Part Two of the Reckoning of Wolf Mine.

By Sam EggertsonPublished 4 years ago 8 min read

“Slow the fuck down. We need to go back.” Bryant was yelling as Kevin remained dead-set and square shouldered.

“He may have gone ahead to look for it.”

“What’s wrong with you Kevin? Mattias has no light. He’s on foot. He’s not trying to steal the gold.”

“It’s in these tunnels up ahead. We can still make the claim.”

“No one is helping you claim shit now, you fucking clown.”

Kevin turned in his seat and stared at Bryant, his round face contorted, eyes narrowed.

“You’re not taking it from me.”

Alice saw the danger.

“Stop. Stop.”

She was slammed forward. Sound, glass and white became her world. The airbags going off were deafening. And then quiet, as the engine choked to silence.

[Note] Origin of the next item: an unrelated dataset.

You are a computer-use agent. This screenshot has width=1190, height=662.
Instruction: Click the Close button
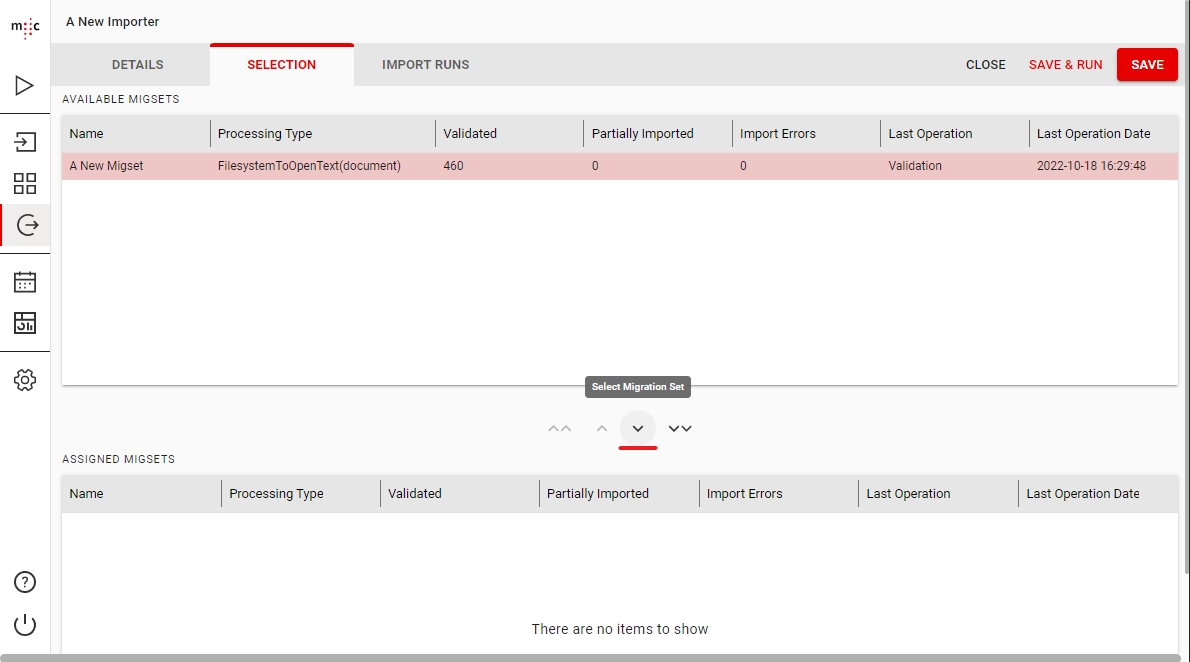[x=985, y=65]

She opened her eyes and felt around. Nothing broken. She found her seatbelt and with a click she was free. A single lop-sided beam of light pulled her through the cocoon of white plastic. Glass stung her arms as she fell out of the cruiser. Adrenaline carried her scrabbling to the driver’s side and she dragged Kevin, looking dazed, out of his seat. Bryant was worse, his face bloody. The truck had slammed into a jagged boulder of granite on the passenger side.

Alice could see Bryant’s jaw working as she wrapped his head in a compression bandage. His hardhat had split down the middle at the point of contact and the hard plastic had gashed him above the eyes. He stared darkly at Kevin who was inspecting the damage to the truck.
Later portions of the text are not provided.